On Thu, 6 Jul 2017, Stefan Eissing wrote:

2) If the client is unable to resend the data, its request would fail otherwise.

For 2) alone the servers really need to implement Expect: headers correctly. And clients should expect a correct implementation.

Is there any data that suggests that HTTP/2 servers support 100-continue better than HTTP/1 servers?

I'll admit that my suggestion here is entirely based on my gut feeling after discussions with people over the years, and not on any real numbers as I don't have any numbers, but I've also heard how the 100 problem exists partly because that's a HTTP layer response while the people writing the web app logic often work on a layer on top of that and aren't in control of what the server responds that early. I don't think HTTP/2 changes that argument.

As long as the request is repeatable, send the data right away.

Right. So you're talking about tweaking/improving the hueristics. If curl thinks it can rewind, skip the header.

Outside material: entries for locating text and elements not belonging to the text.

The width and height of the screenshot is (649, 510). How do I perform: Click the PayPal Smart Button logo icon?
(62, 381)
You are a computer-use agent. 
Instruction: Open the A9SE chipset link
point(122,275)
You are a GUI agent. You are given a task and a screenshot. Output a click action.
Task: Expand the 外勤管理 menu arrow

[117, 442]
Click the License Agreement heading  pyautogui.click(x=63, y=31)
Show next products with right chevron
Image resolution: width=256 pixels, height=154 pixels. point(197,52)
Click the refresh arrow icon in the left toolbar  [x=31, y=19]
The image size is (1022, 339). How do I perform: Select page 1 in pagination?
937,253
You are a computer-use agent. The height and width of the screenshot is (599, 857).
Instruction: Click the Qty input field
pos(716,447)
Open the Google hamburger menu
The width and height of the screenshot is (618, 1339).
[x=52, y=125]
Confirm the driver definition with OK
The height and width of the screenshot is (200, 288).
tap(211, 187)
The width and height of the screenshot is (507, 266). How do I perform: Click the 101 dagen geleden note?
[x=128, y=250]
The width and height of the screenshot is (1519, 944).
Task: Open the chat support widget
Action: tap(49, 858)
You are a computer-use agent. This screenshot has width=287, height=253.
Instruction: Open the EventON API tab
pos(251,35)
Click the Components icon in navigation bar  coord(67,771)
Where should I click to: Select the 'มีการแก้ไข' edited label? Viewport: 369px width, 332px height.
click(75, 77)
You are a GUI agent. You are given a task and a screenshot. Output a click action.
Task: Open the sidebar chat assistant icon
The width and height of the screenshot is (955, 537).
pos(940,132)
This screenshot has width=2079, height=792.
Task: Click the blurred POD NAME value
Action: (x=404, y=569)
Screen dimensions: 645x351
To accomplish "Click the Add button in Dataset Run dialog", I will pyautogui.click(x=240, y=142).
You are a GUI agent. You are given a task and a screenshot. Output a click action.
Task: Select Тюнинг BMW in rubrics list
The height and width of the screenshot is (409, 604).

That might be a better default route, yes...

But does libcurl right now know when request data is repeatable or not? Here, my experience is limited. CURLOPT_READDATA does not specify, right? So, for libcurl users, the proposed change could cause breakage.

If you pass data to libcurl with a callback you also need to set the CURLOPT_SEEKFUNCTION callback so that libcurl can ask for the data to get rewound if it needs to send it again. Without the seekfunction there can be no rewinding. Of course the seek function *can* also return an error so we can't fully know before-hand if resending works even then.

Already today, current servers with broken 100 support and HTTP request bodies pretty much already require rewinding support for HTTP request using authencation etc.